France’s highest health authority recommended Friday that people who have had COVID-19 receive only one dose of a vaccine against the coronavirus.
The High Authority of Health, or HAS, said that since recovered individuals had developed an immunity response akin to a vaccine, a single shot is probably sufficient.
“A single vaccine dose will also play the role of reminding” a previously infected person's immune system how to fight COVID-19, the independent body said in an opinion report.
If applied, the decision is expected to speed up the pace of France’s vaccination drive. All three of the vaccines authorized for use in the European Union – made by Pfizer, Moderna and AstraZeneca – were developed to be administered in two doses delivered a few weeks apart.
In trial studies, a two-shot dosing schedule was shown to be the only way to increase immunity against the virus to a near-full level.
France has been under fire for the slow rollout of its vaccination program. Prime Minister Jean Castex has characterized the rollout as having “a brisk pace,” and promised last week that 4 million shots – both first and second doses – would be given this month.
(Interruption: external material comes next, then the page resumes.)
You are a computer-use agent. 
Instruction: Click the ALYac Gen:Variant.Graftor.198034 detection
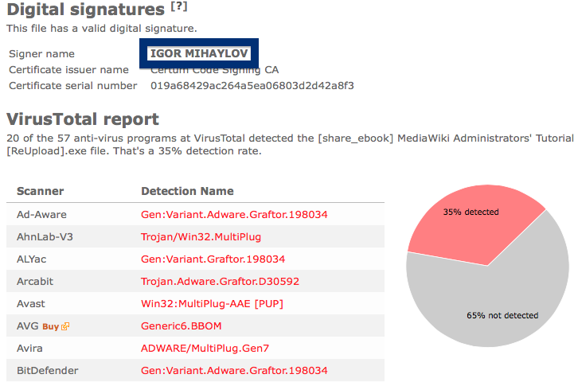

French authorities reported Thursday that over 2.1 million people had received one vaccine dose, of whom over 535,000 also got their second shot.
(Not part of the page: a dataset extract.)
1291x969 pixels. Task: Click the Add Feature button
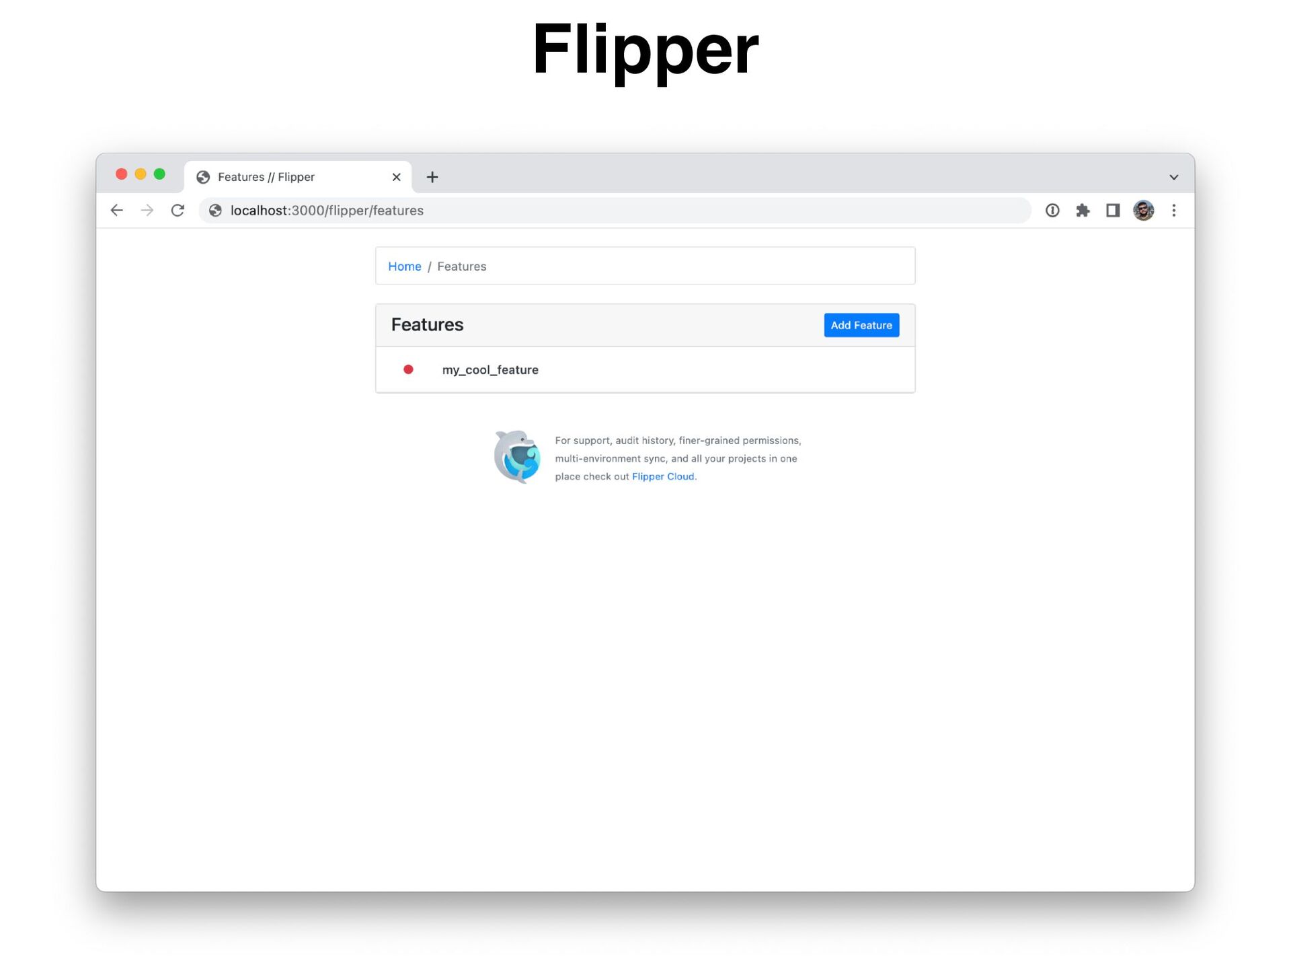coord(861,325)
Researchers at New York’s Mount Sinai medical school recently began studying vaccine effects in people who had previously had COVID-19.
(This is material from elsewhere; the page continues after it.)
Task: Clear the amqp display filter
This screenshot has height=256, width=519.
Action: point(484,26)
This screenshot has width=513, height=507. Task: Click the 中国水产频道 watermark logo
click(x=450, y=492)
The results are preliminary, posted on a website for researchers, but among 109 vaccine recipients those who’d previously been infected had 10 to 20 times higher antibody levels after the first dose of vaccine – and retained higher levels after a second dose – than the never-infected.
While the study is small, the Mount Sinai team concluded the findings suggest “only one dose of vaccine would not negatively impact” the previously vaccinated and offer a rationale considering policy changes.